"I can teach anybody how to properly grill a steak but cooking an egg properly -- now THAT takes a lot of practice," -- Ben Horgan, chef, restaurant manager & friend
A good egg is indeed hard to come by. It seems like such a simple thing to make and yet my friend Ben is right -- cooking one well is an art form few have mastered. This explains my adoration of the brunch I had at an American bistro in the West Village called The New French.
I ordered 2 sunny-side eggs, potatoes, salad and duck leg. Out came eggs of a gorgeous, vibrant color and remarkable flavor. They were so good in fact that while I remarked on how much I enjoyed the meal to my friends it wasn't until I was on the bus ride home to D.C. that I began to realize just how perfect those eggs were. I'm craving them as I type. Is it nostalgia for a brunch gone by and our delightfully long chat with old and new friends? Or is it both -- good people and delicious eggs -- that I miss?

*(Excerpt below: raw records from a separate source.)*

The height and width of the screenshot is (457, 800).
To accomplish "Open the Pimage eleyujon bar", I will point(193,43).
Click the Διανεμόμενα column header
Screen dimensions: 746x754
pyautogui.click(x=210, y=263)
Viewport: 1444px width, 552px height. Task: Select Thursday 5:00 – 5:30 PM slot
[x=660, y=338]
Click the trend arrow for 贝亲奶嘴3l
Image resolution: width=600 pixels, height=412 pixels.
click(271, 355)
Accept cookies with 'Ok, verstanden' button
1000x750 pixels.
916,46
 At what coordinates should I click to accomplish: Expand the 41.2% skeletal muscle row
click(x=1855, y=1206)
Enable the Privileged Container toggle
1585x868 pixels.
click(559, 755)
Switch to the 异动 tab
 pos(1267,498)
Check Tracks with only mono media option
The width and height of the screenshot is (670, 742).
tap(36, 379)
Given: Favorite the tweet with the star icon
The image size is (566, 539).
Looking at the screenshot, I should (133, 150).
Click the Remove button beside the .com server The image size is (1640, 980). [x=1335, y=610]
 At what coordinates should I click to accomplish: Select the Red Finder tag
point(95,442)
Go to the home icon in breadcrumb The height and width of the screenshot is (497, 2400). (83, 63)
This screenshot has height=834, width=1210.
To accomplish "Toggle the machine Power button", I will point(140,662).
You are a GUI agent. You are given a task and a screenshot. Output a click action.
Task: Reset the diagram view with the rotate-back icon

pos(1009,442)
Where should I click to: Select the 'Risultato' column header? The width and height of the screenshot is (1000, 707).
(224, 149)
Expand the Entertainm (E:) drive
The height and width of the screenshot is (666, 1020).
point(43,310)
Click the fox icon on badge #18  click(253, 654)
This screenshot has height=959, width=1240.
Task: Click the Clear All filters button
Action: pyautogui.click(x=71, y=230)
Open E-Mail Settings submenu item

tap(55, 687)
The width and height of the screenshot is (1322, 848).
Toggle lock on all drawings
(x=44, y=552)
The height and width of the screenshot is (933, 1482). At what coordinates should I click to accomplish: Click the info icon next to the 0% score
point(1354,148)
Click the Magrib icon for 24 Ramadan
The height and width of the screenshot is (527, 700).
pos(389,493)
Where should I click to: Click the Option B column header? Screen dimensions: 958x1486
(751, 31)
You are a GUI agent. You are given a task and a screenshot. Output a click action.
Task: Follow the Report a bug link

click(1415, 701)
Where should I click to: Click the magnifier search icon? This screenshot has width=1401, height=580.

Either way, I adored The New French, which isn't really a French restaurant at all -- more American bistro or cafe. New York Magazine deemed the ambience and food "a blend of homey welcome and adventurous spirit." Agreed.
PS: The bistro's logo was done in quirky handwriting, which I obviously love (see The District Sleeps' logo). Maria Kalman, the illustrator and writer, lent her handwriting as the font for the menu, logo and paper place mats, giving the place its own unique, but simple look and feel.